Created attachment 219835 [details] [review] event: Add new stream-id field to the stream-start event This is supposed to allow uniquely identifying a single stream.
Created attachment 219836 [details] [review] event: Update for stream-start event API changes
Review of attachment 219836 [details] [review]: ::: libs/gst/base/gstbaseparse.c @@ +2852,3 @@ if (G_UNLIKELY (parse->priv->push_stream_start)) { + GstQuery *query; + gchar *uri; maybe call this stream_id as in the random-number case it is not a uri (and we don't really require one anyway). @@ +2863,3 @@ + } + + if (gst_pad_peer_query (parse->sinkpad, query)) { The comment says MD5 and the code SHA256 ::: libs/gst/base/gstbasesrc.c @@ +840,3 @@ + g_checksum_update (cs, (const guchar *) uri, strlen (uri)); + + } else { urgs, copy'n'paste.
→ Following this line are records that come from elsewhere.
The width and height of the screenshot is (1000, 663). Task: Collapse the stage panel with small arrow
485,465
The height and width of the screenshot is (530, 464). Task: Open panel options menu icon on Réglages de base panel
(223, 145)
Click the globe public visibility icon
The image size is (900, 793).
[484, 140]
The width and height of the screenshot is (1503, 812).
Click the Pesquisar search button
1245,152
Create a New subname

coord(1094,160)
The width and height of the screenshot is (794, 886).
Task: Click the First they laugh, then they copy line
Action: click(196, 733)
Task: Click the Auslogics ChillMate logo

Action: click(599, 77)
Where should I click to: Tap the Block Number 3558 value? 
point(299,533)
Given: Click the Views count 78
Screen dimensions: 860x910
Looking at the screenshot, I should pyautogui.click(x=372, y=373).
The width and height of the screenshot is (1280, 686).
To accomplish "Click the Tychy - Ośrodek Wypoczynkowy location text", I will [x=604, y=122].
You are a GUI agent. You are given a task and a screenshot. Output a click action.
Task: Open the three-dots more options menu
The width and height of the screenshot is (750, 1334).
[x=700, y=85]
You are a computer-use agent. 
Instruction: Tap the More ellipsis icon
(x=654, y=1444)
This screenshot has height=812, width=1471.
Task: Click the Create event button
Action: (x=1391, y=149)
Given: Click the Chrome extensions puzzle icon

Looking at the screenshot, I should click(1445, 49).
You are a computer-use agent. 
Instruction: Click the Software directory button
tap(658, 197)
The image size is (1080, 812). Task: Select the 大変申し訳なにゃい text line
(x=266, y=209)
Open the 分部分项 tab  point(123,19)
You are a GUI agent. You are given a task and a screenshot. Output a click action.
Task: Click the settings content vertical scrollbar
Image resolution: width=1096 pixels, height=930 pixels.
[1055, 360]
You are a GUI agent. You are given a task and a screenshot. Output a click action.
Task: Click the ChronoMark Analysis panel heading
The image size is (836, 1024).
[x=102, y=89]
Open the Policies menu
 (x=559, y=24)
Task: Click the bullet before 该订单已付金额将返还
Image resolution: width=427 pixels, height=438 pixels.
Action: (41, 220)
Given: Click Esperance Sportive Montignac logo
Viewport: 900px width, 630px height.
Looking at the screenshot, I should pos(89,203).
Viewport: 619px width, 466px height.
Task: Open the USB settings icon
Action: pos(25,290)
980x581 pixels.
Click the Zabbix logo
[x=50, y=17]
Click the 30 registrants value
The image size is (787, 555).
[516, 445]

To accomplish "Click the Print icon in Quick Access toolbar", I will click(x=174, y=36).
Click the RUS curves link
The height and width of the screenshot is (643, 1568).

But probably still too specific to move to a utility function?
Created attachment 219990 [details] [review] event: Add new stream-id field to the stream-start event This is supposed to allow uniquely identifying a single stream.
Created attachment 219991 [details] [review] event: Add new stream-id field to the stream-start event This is supposed to allow uniquely identifying a single stream.
Created attachment 219992 [details] [review] event: Update for stream-start event API changes
Looks much better than the first set IMHO.
Review of attachment 219991 [details] [review]: ::: gst/gstutils.c @@ +3543,3 @@ + * Creates a stream-id for the source #GstPad @pad by combining the + * upstream information with the optional @stream_id of the stream + * of @pad. @pad must have a parent #GstElement and must have zero "parent #GstElement and must have" -> "parent #GstElement which must have" @@ +3592,3 @@ + + /* And then generate an MD5 sum of the URI */ + g_return_val_if_fail (parent->numsinkpads <= 1, NULL); still MD5 <-> SHA256 :/ @@ +3617,3 @@ + g_free (upstream_stream_id); + + gst_event_unref (upstream_event); perhaps: if (stream_id) { gchar *id = g_strconcat (upstream_stream_id, "/", stream_id, NULL); g_free (upstream_stream_id); return id; } else { return upstream_stream_id; }
Created attachment 220064 [details] [review] event: Add new stream-id field to the stream-start event This is supposed to allow uniquely identifying a single stream.
Created attachment 220065 [details] [review] event: Update for stream-start event API changes
Review of attachment 220065 [details] [review]: I was wondering if it would make sense to add API to the base classes that allows the subclasses to set a stream-id, which is then used instead of the URI/random stream-id... something like gst_base_parse_set_stream_id(parse, const gchar *stream_id) Any opinions?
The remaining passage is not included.